Copy out the records word for word, from the start of the records through the line that contains "[x=202, y=580]", both ends included, and nothing else.

• Dataset records

::::::::::

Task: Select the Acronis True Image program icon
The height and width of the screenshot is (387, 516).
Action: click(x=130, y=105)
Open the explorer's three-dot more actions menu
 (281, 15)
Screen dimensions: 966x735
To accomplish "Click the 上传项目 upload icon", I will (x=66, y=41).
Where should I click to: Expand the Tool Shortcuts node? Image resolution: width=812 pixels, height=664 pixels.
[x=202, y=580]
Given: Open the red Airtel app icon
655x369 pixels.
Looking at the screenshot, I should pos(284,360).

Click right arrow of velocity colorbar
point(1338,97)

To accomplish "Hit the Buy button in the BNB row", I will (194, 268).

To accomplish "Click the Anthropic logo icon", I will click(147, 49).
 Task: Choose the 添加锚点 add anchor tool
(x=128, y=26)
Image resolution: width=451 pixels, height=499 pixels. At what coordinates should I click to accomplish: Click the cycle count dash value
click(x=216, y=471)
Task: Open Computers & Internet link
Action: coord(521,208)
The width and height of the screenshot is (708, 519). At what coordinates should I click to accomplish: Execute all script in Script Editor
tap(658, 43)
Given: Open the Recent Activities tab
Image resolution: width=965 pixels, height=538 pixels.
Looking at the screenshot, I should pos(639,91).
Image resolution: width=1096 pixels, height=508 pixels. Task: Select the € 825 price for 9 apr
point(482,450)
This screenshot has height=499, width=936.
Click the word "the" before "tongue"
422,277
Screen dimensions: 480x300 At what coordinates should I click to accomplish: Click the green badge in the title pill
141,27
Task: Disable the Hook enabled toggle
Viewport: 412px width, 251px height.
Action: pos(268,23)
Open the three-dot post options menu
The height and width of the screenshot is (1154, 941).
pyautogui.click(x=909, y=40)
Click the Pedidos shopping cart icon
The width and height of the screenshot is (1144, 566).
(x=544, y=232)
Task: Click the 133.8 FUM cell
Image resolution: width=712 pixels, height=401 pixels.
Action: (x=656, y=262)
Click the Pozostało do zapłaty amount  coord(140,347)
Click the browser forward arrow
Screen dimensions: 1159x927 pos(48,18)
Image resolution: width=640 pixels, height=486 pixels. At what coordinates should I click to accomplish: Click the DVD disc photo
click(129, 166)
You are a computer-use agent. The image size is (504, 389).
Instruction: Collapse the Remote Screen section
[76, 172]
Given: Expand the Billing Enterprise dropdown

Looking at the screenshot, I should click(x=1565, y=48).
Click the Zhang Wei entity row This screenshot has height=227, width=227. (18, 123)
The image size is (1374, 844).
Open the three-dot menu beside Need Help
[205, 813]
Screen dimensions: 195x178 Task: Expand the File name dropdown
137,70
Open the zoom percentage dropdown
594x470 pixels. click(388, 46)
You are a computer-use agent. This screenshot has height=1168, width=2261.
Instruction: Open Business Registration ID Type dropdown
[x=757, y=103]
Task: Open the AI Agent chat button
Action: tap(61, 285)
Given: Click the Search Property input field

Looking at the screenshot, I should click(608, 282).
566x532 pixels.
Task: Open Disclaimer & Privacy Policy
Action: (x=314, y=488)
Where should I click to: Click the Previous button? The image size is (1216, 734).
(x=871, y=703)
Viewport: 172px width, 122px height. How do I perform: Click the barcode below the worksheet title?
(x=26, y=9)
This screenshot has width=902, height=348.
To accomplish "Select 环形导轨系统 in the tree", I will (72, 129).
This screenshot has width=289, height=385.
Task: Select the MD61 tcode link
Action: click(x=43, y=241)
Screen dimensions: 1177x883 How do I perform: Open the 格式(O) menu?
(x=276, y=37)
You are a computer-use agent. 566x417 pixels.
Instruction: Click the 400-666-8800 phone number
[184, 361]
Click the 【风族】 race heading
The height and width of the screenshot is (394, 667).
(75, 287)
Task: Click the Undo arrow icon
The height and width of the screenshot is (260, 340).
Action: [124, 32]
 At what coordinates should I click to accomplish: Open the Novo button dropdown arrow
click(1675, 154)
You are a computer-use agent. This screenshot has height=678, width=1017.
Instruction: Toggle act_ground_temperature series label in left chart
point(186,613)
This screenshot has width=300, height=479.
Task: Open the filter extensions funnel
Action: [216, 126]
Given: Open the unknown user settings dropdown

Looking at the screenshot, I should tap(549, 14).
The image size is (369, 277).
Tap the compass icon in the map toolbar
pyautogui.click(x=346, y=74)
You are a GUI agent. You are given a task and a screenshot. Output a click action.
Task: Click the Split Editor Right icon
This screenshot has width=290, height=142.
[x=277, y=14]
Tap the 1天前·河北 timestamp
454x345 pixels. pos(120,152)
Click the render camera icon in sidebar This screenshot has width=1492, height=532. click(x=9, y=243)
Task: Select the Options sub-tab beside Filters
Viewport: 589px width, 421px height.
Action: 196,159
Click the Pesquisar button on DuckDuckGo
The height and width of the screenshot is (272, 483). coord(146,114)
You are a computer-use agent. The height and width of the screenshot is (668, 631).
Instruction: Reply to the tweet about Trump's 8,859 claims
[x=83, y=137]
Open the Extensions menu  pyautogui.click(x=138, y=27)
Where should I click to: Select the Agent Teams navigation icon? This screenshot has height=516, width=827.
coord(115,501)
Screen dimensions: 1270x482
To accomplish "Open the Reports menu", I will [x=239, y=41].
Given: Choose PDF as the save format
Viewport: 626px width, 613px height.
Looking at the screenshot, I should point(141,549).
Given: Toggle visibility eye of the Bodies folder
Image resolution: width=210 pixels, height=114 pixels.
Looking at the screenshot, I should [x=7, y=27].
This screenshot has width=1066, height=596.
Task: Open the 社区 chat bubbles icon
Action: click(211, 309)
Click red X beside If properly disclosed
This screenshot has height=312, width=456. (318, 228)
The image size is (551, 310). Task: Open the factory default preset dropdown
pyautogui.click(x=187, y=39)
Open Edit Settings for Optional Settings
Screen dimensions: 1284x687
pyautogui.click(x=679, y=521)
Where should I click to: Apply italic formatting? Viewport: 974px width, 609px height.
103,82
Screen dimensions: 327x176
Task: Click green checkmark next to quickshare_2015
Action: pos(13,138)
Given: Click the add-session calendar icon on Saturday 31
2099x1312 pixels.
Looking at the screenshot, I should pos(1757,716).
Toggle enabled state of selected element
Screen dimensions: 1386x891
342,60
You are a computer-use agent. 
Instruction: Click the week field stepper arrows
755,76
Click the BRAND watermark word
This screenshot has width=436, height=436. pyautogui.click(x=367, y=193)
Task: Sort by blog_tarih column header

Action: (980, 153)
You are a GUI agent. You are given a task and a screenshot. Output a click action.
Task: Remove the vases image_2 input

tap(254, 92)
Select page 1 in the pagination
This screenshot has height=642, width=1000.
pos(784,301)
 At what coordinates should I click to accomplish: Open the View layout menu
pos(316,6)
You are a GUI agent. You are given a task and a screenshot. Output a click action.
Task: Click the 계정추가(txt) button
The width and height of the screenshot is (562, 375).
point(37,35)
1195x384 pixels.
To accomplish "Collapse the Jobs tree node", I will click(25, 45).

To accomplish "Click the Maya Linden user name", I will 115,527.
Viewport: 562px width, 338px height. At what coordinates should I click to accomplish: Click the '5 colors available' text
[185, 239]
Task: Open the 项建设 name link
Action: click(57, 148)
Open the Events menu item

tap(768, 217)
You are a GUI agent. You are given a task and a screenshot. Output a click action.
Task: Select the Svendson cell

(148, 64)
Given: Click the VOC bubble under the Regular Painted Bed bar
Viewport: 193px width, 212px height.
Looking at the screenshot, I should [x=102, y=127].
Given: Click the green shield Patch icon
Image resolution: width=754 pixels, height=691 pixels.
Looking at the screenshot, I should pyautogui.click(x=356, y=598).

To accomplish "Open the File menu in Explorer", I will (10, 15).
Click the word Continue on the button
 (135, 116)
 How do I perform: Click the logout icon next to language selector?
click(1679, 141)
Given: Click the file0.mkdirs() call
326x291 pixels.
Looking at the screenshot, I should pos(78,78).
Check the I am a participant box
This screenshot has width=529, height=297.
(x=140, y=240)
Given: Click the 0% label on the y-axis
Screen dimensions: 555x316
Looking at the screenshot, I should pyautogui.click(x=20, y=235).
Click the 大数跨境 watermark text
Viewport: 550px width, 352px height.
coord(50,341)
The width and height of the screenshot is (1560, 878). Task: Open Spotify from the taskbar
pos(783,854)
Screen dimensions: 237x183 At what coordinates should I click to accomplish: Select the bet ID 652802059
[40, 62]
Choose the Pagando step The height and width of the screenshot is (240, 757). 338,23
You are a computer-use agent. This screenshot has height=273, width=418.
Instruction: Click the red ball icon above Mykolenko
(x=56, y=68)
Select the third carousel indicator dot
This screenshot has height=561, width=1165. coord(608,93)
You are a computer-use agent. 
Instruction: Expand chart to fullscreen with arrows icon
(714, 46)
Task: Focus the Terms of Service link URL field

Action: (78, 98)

::::::::::

• Output below
Task: Select the Acronis True Image program icon
The height and width of the screenshot is (387, 516).
Action: click(x=130, y=105)
Open the explorer's three-dot more actions menu
 (281, 15)
Screen dimensions: 966x735
To accomplish "Click the 上传项目 upload icon", I will (x=66, y=41).
Where should I click to: Expand the Tool Shortcuts node? Image resolution: width=812 pixels, height=664 pixels.
[x=202, y=580]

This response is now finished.